» **WHAT YOU NEED TO DO**:
Nothing but the lines from the one with "Given: Choose Рукописный" through the end of the data should be set down, each exactly as written, and no picture should be included.

Pixel coordinate grounding data:
---+---
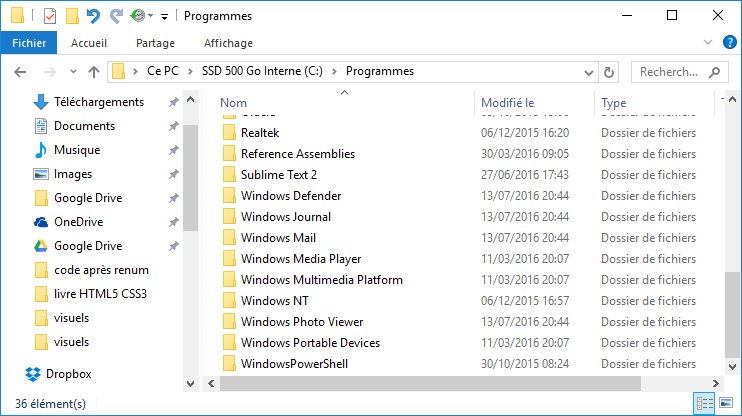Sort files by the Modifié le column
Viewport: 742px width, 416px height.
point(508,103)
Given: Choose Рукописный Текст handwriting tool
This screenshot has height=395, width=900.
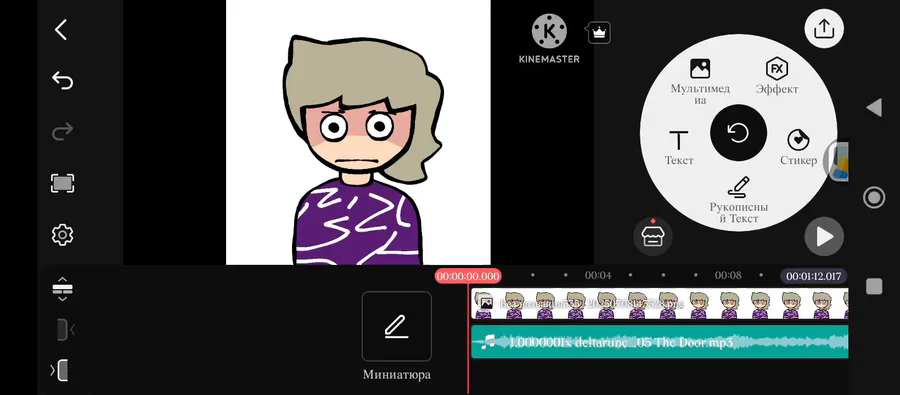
---+---
» **ANSWER SPACE**:
Given: Choose Рукописный Текст handwriting tool
This screenshot has height=395, width=900.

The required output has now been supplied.